**EXERCISE AIM**
Pick out every line of the records below that contains the string "height", matching case exactly, and copy each of those lines in full.

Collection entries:
══════════
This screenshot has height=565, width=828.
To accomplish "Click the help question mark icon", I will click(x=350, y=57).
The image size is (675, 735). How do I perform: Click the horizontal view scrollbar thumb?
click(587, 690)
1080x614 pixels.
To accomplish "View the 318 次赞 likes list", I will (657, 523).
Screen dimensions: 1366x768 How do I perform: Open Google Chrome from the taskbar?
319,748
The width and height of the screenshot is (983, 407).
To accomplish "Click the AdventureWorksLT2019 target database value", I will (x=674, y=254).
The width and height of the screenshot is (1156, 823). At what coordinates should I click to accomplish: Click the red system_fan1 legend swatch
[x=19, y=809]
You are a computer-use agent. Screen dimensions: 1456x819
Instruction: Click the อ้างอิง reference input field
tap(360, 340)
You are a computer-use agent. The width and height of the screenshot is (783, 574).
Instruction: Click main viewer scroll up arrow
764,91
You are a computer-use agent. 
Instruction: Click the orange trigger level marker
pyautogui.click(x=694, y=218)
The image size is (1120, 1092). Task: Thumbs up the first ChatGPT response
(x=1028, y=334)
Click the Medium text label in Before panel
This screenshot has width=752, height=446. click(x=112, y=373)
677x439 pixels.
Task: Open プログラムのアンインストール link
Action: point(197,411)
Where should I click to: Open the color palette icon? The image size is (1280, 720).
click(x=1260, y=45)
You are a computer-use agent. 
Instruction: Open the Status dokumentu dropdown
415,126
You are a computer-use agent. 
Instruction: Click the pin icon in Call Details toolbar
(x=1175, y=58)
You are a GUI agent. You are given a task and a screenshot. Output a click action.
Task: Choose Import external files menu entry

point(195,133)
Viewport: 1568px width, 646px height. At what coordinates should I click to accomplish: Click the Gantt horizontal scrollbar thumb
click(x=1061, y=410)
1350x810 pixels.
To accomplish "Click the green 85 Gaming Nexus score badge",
══════════
**TASK RESULT**
This screenshot has height=565, width=828.
The width and height of the screenshot is (983, 407).
The width and height of the screenshot is (1156, 823). At what coordinates should I click to accomplish: Click the red system_fan1 legend swatch
You are a computer-use agent. The width and height of the screenshot is (783, 574).
This screenshot has width=752, height=446. click(x=112, y=373)
Viewport: 1568px width, 646px height. At what coordinates should I click to accomplish: Click the Gantt horizontal scrollbar thumb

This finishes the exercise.